Lectura del santo evangelio según san Mateo 18, 15-20

En aquel tiempo, dijo Jesús a sus discípulos: -«Si tu hermano peca, repréndelo a solas entre los dos. Si te hace caso, has salvado a tu hermano. Si no te hace caso, llama a otro o a otros dos, para que todo el asunto quede confirmado por boca de dos o tres testigos. Si no les hace caso, díselo a la comunidad, y si no hace caso ni siquiera a la comunidad, considéralo como un gentil o un publicano. Os aseguro que todo lo que atéis en la tierra quedará atado en el cielo, y todo lo que desatéis en la tierra quedará desatado en el cielo. Os aseguro, además, que si dos de vosotros se ponen de acuerdo en la tierra para pedir algo, se lo dará mi Padre del cielo. Porque donde dos o tres están reunidos en mi nombre, allí estoy yo en medio de ellos. »

En cierto modo la primera parte de este Evangelio es una continuación de la primera lectura de este domingo. Aquí aclara y concreta Jesús la manera de llevar a cabo el ejercicio de la corrección fraterna, otra forma necesaria de saldar la deuda de amor que tenemos con nuestros hermanos.

El móvil de la corrección fraterna cristiana no es el principio de acción-reacción, sino la caridad, virtud por la que amamos a Dios sobre todas las cosas y a nuestro prójimo como a nosotros mismos. La corrección fraterna aprovecha a quien la hace y a quien la recibe. Al primero le ofrece la oportunidad de ejercitar el mandamiento del amor que el Señor nos transmitió en la última cena: “Amaos los unos a los otros”; al que la recibe le proporciona las luces necesarias para recuperar e, incluso, acrecentar su unión con Cristo al enderezar el aspecto en que ha sido corregido,

El que un hermano, miembro de la comunidad, haya tenido la desgracia de cometer un pecado no sólo se hace daño a él: su pecado afecta seriamente a la vida de la comunidad de la que forma parte. En bien de la misma, y en el propio bien, se impone recuperar la oveja descarriada, que está en grave riesgo de romper los lazos que la unían al grupo. Pero para que este deber sea un acto de amor habrá que realizarlo con la máxima precaución y siguiendo los pasos que el Señor nos propone:

 “Repréndelo a solas”.

De esta forma intentamos evitar que se sienta avergonzado ante la comunidad y estaremos cumpliendo la exhortación de San Pablo de ejercitar al mismo tiempo la verdad y el amor. Así se lo recomienda a los cristianos de Éfeso: “Seamos sinceros en el amor para que crezcamos en todo hasta Aquél que es la Cabeza, Cristo” (Ef 4, 15).

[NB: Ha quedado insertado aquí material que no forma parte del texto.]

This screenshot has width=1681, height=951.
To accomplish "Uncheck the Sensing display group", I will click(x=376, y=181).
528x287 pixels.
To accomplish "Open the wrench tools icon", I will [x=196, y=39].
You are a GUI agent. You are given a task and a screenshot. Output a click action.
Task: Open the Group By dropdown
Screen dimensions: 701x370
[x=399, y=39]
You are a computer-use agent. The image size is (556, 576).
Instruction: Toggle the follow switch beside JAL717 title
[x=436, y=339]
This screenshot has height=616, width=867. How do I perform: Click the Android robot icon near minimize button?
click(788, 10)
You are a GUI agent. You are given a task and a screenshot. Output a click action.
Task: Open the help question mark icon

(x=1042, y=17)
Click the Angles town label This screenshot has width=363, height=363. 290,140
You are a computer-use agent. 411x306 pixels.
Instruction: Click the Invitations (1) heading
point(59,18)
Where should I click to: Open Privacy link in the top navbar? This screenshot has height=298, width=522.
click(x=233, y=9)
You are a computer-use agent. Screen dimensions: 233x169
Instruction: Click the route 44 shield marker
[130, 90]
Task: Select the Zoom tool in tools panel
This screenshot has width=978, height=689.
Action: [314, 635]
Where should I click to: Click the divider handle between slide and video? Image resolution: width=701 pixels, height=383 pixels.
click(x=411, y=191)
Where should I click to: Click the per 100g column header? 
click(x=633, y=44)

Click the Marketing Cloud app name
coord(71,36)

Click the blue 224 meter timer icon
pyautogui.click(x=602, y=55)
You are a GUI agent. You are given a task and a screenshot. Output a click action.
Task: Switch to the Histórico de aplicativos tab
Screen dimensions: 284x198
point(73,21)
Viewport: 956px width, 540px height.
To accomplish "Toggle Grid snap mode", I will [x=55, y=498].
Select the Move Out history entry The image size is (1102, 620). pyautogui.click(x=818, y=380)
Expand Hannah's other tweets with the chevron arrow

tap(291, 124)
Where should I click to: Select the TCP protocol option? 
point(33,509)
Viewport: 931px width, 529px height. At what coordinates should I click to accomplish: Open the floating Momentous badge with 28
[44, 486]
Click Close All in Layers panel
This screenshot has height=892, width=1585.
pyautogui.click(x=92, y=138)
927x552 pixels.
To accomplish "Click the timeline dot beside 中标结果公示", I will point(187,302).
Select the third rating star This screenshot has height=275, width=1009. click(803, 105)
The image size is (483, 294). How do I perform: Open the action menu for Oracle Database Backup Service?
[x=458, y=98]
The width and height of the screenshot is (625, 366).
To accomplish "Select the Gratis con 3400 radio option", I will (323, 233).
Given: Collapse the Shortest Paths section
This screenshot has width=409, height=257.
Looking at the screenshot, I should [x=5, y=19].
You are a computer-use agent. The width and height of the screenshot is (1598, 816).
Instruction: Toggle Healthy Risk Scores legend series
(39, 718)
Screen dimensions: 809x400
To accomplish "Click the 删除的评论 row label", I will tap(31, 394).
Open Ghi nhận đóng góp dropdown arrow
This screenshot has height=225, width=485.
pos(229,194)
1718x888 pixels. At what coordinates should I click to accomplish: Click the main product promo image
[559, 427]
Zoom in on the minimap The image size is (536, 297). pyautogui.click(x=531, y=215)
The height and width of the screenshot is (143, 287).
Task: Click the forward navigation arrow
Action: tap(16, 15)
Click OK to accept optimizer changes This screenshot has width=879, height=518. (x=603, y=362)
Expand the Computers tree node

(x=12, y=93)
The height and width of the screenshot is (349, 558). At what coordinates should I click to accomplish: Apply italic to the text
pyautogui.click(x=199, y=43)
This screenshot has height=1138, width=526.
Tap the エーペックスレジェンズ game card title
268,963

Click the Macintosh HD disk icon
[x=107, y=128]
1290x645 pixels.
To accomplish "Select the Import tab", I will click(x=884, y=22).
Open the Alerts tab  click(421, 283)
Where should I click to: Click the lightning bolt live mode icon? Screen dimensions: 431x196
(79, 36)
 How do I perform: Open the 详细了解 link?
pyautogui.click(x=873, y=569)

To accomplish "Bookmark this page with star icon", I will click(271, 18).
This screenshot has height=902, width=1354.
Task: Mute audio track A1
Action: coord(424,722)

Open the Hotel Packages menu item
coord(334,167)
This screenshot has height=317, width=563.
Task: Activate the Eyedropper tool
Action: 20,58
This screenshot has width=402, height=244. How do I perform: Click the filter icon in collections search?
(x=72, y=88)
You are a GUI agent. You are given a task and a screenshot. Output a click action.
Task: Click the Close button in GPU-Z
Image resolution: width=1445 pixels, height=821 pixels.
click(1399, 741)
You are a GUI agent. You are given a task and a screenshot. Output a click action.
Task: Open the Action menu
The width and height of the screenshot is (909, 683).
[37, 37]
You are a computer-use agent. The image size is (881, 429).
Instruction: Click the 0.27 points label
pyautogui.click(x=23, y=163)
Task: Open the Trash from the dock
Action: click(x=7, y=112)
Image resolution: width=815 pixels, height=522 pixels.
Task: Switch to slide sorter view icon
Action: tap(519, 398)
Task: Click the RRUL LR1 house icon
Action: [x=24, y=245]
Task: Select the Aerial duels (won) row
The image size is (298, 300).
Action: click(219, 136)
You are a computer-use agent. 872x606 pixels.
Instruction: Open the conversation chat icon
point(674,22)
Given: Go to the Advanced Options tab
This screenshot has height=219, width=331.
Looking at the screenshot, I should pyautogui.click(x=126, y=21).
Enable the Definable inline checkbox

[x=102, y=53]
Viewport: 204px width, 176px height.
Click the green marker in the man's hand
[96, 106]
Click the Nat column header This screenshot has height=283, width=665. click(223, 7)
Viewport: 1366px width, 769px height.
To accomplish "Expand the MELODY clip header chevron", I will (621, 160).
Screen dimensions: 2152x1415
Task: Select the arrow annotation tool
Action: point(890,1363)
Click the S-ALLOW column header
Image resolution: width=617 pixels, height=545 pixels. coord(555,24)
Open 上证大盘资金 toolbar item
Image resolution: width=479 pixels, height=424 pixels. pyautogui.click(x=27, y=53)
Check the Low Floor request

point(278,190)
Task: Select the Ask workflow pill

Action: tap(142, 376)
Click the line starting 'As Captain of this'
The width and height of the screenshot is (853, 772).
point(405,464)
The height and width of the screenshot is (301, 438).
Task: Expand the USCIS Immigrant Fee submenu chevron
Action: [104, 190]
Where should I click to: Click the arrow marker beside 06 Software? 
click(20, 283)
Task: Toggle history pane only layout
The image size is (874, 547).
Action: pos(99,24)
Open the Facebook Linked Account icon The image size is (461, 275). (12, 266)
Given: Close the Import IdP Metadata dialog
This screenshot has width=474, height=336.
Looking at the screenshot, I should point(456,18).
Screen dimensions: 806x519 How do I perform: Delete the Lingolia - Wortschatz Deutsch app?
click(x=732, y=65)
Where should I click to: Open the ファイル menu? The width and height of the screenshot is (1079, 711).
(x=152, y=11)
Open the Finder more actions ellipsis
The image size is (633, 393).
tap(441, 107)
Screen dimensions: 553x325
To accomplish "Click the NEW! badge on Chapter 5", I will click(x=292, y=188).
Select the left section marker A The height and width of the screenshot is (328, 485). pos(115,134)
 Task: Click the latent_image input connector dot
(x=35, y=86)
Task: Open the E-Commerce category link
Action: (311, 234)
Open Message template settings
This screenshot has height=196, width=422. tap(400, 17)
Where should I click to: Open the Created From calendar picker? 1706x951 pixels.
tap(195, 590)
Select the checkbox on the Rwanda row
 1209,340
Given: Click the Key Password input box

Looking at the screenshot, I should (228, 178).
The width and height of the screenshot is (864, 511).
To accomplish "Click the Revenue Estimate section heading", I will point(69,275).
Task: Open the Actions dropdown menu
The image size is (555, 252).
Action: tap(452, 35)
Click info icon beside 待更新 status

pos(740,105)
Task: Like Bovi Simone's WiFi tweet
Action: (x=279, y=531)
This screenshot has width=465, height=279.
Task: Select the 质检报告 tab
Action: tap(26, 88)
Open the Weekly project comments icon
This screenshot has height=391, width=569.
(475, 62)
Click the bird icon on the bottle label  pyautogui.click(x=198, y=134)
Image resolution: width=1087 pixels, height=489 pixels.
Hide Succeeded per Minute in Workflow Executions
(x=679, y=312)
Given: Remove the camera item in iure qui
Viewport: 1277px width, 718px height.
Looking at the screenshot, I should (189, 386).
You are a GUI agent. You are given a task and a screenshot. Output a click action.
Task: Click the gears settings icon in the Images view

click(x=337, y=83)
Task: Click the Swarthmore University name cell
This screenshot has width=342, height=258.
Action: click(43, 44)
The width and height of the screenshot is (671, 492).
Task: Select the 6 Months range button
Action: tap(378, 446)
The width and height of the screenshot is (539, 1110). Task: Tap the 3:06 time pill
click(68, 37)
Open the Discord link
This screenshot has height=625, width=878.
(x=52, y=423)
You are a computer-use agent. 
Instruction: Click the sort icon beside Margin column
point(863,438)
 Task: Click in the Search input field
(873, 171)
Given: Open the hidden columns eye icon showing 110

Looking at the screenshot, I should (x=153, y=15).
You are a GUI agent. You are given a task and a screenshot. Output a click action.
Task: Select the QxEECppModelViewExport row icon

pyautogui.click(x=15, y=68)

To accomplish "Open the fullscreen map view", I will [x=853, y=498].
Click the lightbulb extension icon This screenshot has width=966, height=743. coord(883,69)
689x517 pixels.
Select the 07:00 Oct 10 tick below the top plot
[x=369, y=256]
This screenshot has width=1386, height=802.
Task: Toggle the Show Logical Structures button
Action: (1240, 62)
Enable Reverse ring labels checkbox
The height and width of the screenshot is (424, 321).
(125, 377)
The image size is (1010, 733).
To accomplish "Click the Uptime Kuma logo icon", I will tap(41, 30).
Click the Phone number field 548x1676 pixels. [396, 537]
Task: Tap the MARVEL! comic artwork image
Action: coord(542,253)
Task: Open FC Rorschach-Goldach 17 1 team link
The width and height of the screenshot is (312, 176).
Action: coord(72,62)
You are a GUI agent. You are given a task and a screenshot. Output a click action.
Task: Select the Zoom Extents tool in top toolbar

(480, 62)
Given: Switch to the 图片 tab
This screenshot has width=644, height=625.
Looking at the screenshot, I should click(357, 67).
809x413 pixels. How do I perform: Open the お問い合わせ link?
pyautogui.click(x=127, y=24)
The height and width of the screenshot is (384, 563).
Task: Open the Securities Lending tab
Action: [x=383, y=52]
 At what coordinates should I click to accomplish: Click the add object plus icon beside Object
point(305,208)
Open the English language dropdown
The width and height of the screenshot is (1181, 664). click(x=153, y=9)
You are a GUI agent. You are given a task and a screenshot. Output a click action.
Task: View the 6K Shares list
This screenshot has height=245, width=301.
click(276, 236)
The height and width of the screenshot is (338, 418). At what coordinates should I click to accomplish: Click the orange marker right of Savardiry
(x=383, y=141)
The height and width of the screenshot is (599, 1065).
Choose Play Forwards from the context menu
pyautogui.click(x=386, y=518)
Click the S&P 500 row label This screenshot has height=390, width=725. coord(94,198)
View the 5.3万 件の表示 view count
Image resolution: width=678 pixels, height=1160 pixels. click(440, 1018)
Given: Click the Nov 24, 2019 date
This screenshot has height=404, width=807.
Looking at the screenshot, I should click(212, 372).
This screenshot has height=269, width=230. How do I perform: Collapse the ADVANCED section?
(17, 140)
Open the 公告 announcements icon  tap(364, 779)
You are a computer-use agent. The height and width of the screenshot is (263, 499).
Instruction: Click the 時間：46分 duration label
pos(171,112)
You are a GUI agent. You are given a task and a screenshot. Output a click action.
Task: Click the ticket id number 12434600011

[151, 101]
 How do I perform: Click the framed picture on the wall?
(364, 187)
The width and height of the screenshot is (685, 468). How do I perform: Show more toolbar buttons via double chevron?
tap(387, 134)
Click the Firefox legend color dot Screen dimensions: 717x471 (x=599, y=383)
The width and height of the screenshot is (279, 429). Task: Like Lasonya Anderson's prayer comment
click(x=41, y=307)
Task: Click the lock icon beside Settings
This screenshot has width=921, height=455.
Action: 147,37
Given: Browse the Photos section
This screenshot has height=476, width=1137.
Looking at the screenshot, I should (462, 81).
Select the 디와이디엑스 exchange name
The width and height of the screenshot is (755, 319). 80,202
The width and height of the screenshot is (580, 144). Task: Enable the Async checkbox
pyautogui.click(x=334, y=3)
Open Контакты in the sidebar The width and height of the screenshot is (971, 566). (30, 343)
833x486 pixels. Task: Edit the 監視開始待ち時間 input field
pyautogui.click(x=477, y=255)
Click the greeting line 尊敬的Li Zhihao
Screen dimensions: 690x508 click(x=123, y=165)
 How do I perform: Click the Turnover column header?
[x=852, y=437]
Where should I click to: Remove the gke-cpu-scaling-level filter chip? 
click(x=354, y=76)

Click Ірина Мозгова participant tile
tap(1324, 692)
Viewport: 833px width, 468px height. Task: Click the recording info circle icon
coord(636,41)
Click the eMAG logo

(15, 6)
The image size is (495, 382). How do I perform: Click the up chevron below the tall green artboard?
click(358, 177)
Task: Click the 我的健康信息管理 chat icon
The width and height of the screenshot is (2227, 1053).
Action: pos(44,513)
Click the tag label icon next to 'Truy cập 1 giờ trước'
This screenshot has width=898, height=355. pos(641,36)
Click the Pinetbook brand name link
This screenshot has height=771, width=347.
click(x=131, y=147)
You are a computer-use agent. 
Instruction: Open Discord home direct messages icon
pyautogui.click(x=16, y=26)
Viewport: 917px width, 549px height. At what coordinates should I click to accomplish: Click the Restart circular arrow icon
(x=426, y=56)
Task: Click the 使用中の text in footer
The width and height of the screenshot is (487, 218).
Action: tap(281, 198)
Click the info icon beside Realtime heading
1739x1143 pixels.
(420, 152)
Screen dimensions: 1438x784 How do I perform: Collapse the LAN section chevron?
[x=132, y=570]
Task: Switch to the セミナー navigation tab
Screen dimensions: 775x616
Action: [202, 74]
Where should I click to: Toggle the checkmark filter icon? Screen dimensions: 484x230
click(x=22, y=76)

 “Llama a otro o a otros dos”.

En el caso de que no haga caso de esta primera advertencia, habrá que buscar la ayuda de otros hermanos con el fin de conseguir, con la fuerza y testimonio de éstos, convencer al todavía hermano de la necesidad de dar un paso atrás. Es decir: hay que apurar todos los medios para que, si todavía estima en algo su pertenencia a la comunidad, reflexione y vuelva al sendero correcto. 

 “Díselo a la comunidad”.

Si insiste en desoír estas recomendaciones, habrá que acudir necesariamente a la propia comunidad, ya sea en sí misma, ya sea en sus representantes. Y si todavía persiste en su cerrazón, es él el que se desvincula y deja de ser miembro de la comunidad y, como tal, habrá que considerarlo ajeno a la misma, como son los gentiles. De esta manera imitamos el proceder del mismo Dios, que, poniendo todos los medios posibles para que el pecador vuelva al camino recto, respeta siempre su libertad. 

El poder de atar y desatar.

Jesús se está refiriendo a la Comunidad, es decir, a la Iglesia, a la que concede el poder de declarar si alguien debe ser considerado miembro de la misma o apartado de ella. Este poder "de atar y desatar" es concedido por Cristo a la Iglesia: en la persona de Pedro (Mt 16,19), en la de los apóstoles reunidos en el cenáculo (Jn 20,23) y en la misma comunidad reunida en su nombre (Mt 18,18).

La oración comunitaria.

Sin quitar valor alguno a la oración personal, el Señor destaca la eficacia de la oración hecha en común, lo“Si dos de vosotros se ponen de acuerdo en la tierra para pedir algo, se lo dará mi Padre del cielo”, y   accederá a sus ruegos, no por el hecho sociológico de reunirse, sino porque Cristo se compromete a estar entre ellos como el que con su presencia dirige y guía a la comunidad, reunida en su nombre: “Porque donde dos o tres están reunidos en mi nombre, allí estoy yo en medio de ellos”.

Oración sobre las ofrendas

Oh, Dios, autor de la piedad sincera y de la paz, te pedimos que con esta ofrenda veneremos dignamente tu grandeza y nuestra unión se haga más fuerte por la participación en este sagrado misterio. Por Jesucristo, nuestro Señor.

Dios es el que crea en nosotros la verdadera religiosidad (‘la piedad sincera’) y la armonía con nosotros mismos y con los demás (la paz). La Iglesia nos invita a que, al ofrecer el sacerdote el pan y el vino, meditemos con verdadera veneración en la inmensa generosidad de su amor, y deseemos que, al participar en la comunión de este sacramento, se reafirme nuestra amistad con Él y nuestra concordia con nuestros hermanos. 

Antífona de comunión

Yo soy la luz del mundo; el que me sigue no camina en tinieblas, sino que tendrá la luz de la vida, dice el Señor (Jn 8,12),

El mundo nos ofrece muchas luces con las que pretende iluminar nuestra vida y darle sentido, pero son luces que tarde o temprano -más bien temprano- se apagan: la luz del dinero, del placer, del bienestar material, de la fama... Solo la fe en Jesús, Camino, Verdad y Vida, puede, deshaciendo nuestras esclavitudes y oscuridades, esclarecer el trayecto de nuestra existencia. “Quien cree ve; ve con una luz que ilumina todo el trayecto del camino, porque llega a nosotros desde Cristo resucitado, estrella de la mañana que no conoce ocaso” (Papa Francisco, a Lumen fidei 1)

Oración después de la Comunión

Concede, Señor, a tus fieles, alimentados con tu palabra y vivificados con el sacramento del cielo, beneficiarse de los dones de tu Hijo amado, de tal manera que merezcamos participar siempre de su vida. Él, que vive y reina por los siglos de los siglos.

En la celebración litúrgica sustentamos nuestra vida espiritual con el alimento de la Palabra de Dios y con el manjar eucarístico, que nos asimila a la persona de Cristo, fundiendo nuestra vida con la suya. Pedimos al Padre que se acreciente nuestra conciencia de estas realidades para que, apropiándonos de los beneficios que nos trajo Jesucristo, participemos intensamente de su vida, pensando como Cristo y amando a los hombres como Cristo los ama.